Carter, Howard (1874 – 1939)
Carter’s heavily annotated chapter from The Tomb of Tutankhamun, ‘Strange and beautiful objects call for wonder…’
Howard Carter’s annotated typescript for “The Annexe,” the third chapter from his classic work, The Tomb of Tutankhamun: Volume III, ten pages, 8.5″ x 11″, circa 1933, unsigned but featuring copious revisions and annotations by Carter in fountain-pen ink and pencil, with the reverse of the fifth page and the final page containing autograph fragments, and the reverse of the ninth page bearing two pencil sketches of the tomb complex.
‘The Annexe’, in the third and final volume of The Tomb of Tutankhamun, describes the exciting moment in which Carter’s party enters this pivotal section of the tomb. Carter explains the confusion of the Annexe after months spent working in the Antechamber, Burial chamber, and the Innermost Recess. He describes the room as ‘a jumble of every kind of funerary chattel’ left by earlier grave-robbers, noting that the “history of this little room may have been unfortunate, but romantic. There was something bewildering, yet interesting, in the scene which lay before us.’ He expounds on the excavation process of ‘three-hundred-odd pieces of antiquity’, ultimately leading to one very important discovery, ‘that two separate thefts of quite different nature had taken place in that little apartment’ within a few years of the burial. Carter offers conclusions about the nature of the robberies, gives a reconstruction of the sequence of events that defined the filling and sealing of the Annexe, and on the reverse of the ninth page, Carter adds two overhead pencil sketches of the tomb complex. In fine condition, with binder holes to the left edges.
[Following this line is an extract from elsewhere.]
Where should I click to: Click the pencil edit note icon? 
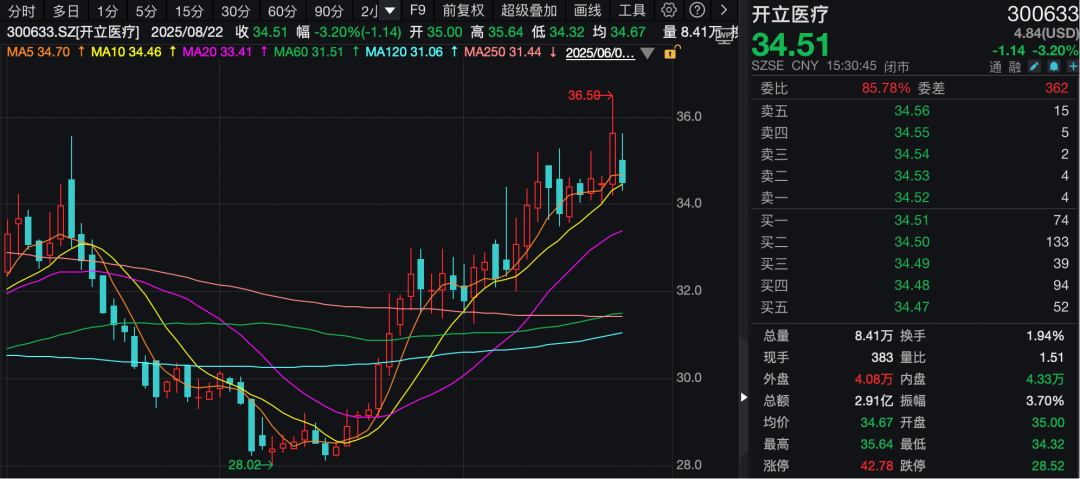pyautogui.click(x=1032, y=67)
On November 26nd 1922, after five years of largely unrewarded excavations in the Valley of the Kings, Howard Carter finally managed to obtain the first glimpse of site KV62, the Tomb of Tutankhamun, and become the first man to enter the burial chamber of the great king since ancient times. The clearing of the tomb took many years — Carter’s meticulous cataloguing of the thousands of objects contained inside was not completed until 1932 — and the annex, which was originally used to store oils, ointments, scents, foods and wine, was the last room to be cleared. Although small in size, it contained approximately 280 groups of objects, totalling more than 2,000 individual pieces. Also found within the annexe chamber were 26 jars containing wine residue. A magnificent and heavily annotated typed draft that chronicles the work undertaken by Carter and crew between October 1927 and the spring of 1928.
Provenance: Bonhams: Carter Family, June 12, 2012, Part of Lot 39.